Amo molto Hilary Mantel, John Irving (fino a Vedova per un anno), John Banville, Julian Barnes, Paul Harding, Marilynne Robinson, Ian McEwan, Hanif Kureishi. Perlopiù stranieri, perlopiù inglesi. Ma sono molto curiosa e leggo davvero di tutto. Una delle ultime scoperte più interessanti è stata la biografia di Dickens di Claire Tomalin. Ancora inglesi, temo.

  • Ha mai scritto in poesia? E’ una scrittura che la affascina?

Da ragazza sì, poi ne ho letta tanta, e le resto molto affezionata anche se non sono più costante come una volta. Mi piace Giovanni Giudici, Carol Ann Duffy, Vivian Lamarque, Giusi Quarenghi. E sì, ogni tanto mi capita di scriverne, pochissima, in modo lentissimo. È una scrittura sorprendente perché sta tutta nell’adesione perfetta tra forma e contenuto: vale anche per la prosa, ma per la poesia è tutta lì e non può che essere così.

  • Lei ha scritto tantissimi racconti per bambini. Com’è stato l’approccio al romanzo?
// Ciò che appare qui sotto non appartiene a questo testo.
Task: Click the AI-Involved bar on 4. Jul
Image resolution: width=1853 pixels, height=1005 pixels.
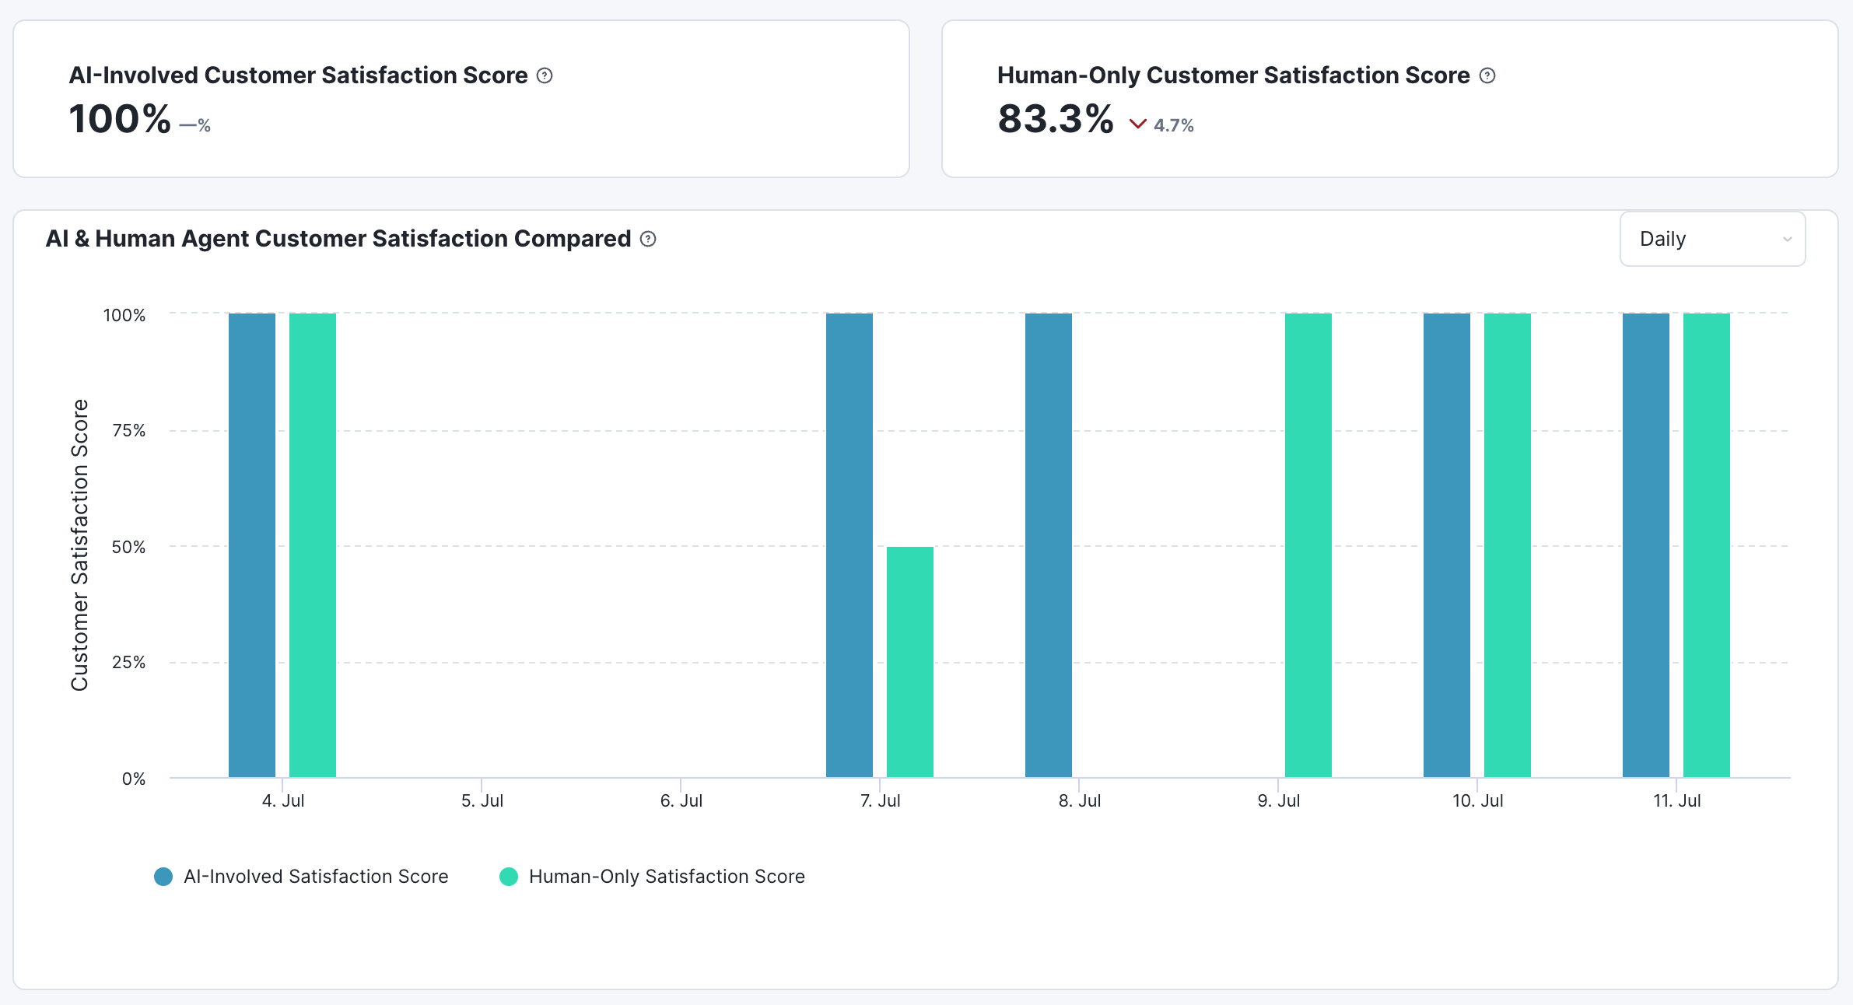Action: click(252, 545)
Intendo dire l’utilizzo di un diverso linguaggio, di idee senz’altro diverse da trasmettere a lettori adulti. Cosa si è trasformato interiormente in lei per avere questo nuovo desiderio? Quali esigenze verso se stessa e i lettori l’hanno portata a Tentativi di botanica degli affetti? Ne scriverà altri, di romanzi?

Parto dal fondo: spero di sì. Ma anche alcune delle scritture per ragazzi sono romanzi, e non racconti: complessi, a volte anche un po’ difficili. Non credo che niente sia cambiato o debba cambiare nell’attitudine, nel moto verso la storia, e mi auguro di riuscire a scrivere e basta, a volte per grandi a volte per ragazzi. Sono cimenti diversi, ma tutto dipende dall’idea iniziale, che ha già in sé il suo dipanarsi, sa dove deve andare. Basta seguirla.

Un personale ringraziamento a Beatrice Masini per il tempo dedicatoci nel rispondere alle mie domande, con passione e affetto sincero.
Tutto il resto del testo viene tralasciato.